In the midst of these angry thoughts, the pain from her leg and sweating from her exertions Charley sees a dog. She and the dog make direct eye contact. She does not recognize the dog but she feels an instant connection with it–all the way to her very center–when they look at each other.
She discovers the dog is known to be wild, appears to have been abused and lives in the woods. Charley feels compelled to help this dog: to feed him and offer him a home, and maybe even a family. As Charley feels her way along the process of what she calls “The Taming” we also discover that Charley’s mother was a nature photographer and was killed in a plane crash two years earlier.
Perhaps it is the pain Charley has endured that feeds the instant connection she has with the dog she names ‘Coyote.’ After all, he is a survivor too. Charley’s journey made my heart alternately ache and sing. I knew exactly what she meant when she described the feeling of touching Coyote for the first time, communicating her own pain without even realizing it.
Charley comes to realize that although she started out to help Coyote, he has helped her to navigate the sadness, the grief and the loss that had been swelling inside her. Charley’s realization is mirrored to a quieter extent in the reader: we find that Charley’s journey can offer us a forum for thinking about changes–large and small–and how we deal with them in our lives.

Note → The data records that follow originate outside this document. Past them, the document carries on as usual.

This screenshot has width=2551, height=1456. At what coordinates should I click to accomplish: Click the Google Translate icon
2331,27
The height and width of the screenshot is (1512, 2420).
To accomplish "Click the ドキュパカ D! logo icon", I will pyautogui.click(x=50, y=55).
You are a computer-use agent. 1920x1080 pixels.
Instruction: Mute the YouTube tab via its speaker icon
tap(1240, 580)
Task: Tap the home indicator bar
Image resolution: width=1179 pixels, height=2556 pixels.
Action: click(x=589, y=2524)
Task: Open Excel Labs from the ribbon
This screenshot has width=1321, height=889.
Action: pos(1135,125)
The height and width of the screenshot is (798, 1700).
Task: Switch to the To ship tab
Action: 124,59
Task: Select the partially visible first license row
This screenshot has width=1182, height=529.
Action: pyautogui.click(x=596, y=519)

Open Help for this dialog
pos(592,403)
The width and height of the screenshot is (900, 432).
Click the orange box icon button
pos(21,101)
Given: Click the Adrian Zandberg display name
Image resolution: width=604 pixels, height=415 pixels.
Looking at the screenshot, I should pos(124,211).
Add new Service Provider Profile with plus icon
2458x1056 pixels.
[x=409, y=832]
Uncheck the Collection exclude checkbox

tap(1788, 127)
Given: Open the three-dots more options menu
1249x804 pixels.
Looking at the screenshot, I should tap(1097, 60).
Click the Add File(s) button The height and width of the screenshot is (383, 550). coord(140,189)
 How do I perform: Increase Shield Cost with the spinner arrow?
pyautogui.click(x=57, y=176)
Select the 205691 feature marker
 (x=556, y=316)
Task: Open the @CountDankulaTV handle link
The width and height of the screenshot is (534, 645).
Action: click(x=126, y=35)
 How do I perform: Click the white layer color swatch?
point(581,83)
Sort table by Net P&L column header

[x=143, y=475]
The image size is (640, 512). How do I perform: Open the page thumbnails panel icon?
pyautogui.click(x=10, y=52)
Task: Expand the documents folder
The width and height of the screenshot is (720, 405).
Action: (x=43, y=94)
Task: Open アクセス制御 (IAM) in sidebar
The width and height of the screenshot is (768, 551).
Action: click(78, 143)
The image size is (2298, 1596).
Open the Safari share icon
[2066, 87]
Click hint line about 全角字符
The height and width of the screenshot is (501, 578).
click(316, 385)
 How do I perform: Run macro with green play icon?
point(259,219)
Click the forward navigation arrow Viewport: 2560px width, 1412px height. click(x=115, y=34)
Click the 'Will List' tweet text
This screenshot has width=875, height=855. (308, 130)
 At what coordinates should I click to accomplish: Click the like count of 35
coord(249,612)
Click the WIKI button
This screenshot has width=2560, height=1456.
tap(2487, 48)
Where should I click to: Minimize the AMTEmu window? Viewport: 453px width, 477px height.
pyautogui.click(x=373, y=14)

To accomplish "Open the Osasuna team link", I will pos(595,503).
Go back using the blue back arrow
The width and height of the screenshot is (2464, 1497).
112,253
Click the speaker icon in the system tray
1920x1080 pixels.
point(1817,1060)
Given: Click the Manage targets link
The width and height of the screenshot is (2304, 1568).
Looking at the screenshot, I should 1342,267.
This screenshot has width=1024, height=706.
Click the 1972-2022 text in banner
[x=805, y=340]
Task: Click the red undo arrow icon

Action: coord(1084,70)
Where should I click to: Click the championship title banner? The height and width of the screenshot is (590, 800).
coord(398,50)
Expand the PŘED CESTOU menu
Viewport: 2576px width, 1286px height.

The thoughts, emotions and resolutions in this book are honest and true-to-life. There are no literary devices to make everything come together to make a “happily ever after” (I loved the ending–but I don’t want to give it away).
In an afterword in the edition I read the author reveals that Coyote is, in fact, a real dog and her experience with Coyote is faithfully recreated in the characters of Charley and Coyote in the book.
This is another Lovelace nominee for which I am grateful, as I probably would not have chosen this book to read on my own–another example of why it is worthwhile to try things you wouldn’t ordinarily. This book had so much more to tell me than I ever anticipated! I highly recommend it as an independent or read-aloud selection–especially for those readers who feel a special connection to animals and nature.